■ TASK OBJECTIVE:
Copy the listing verbatim, starting at the line that contains "The height and width of the screenshot is (689, 860)." and ending at the end of the listing, both ends included. Leave out the pictures.

---------------

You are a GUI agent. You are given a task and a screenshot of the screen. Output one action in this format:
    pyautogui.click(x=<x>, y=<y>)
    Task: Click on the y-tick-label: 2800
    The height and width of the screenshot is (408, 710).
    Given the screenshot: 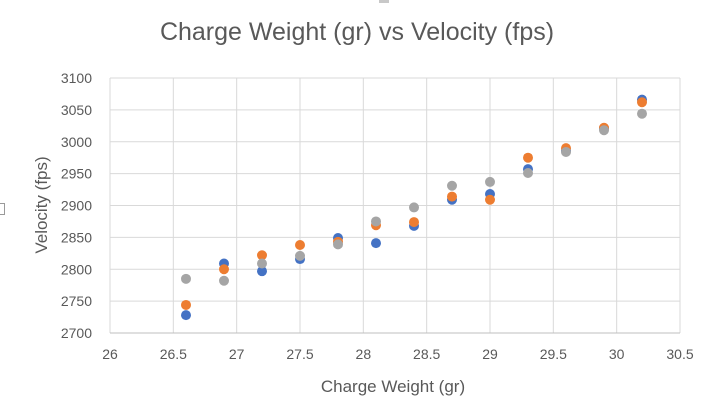 What is the action you would take?
    pyautogui.click(x=76, y=269)
    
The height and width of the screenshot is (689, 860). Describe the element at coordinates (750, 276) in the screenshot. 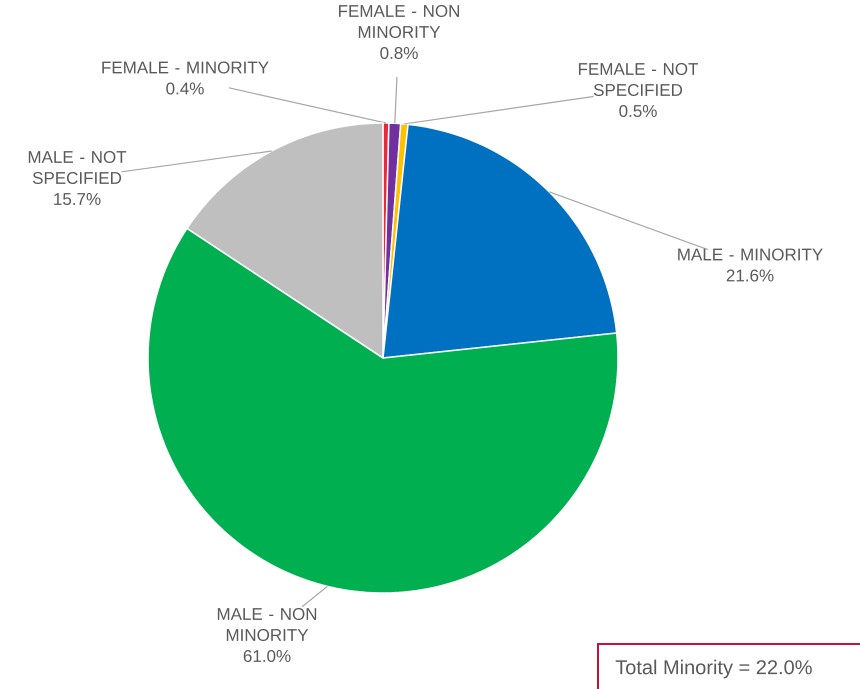

I see `data-label: 21.6%` at that location.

---------------

■ SOLUTION TO THIS EXERCISE:
The height and width of the screenshot is (689, 860). Describe the element at coordinates (750, 276) in the screenshot. 

I see `data-label: 21.6%` at that location.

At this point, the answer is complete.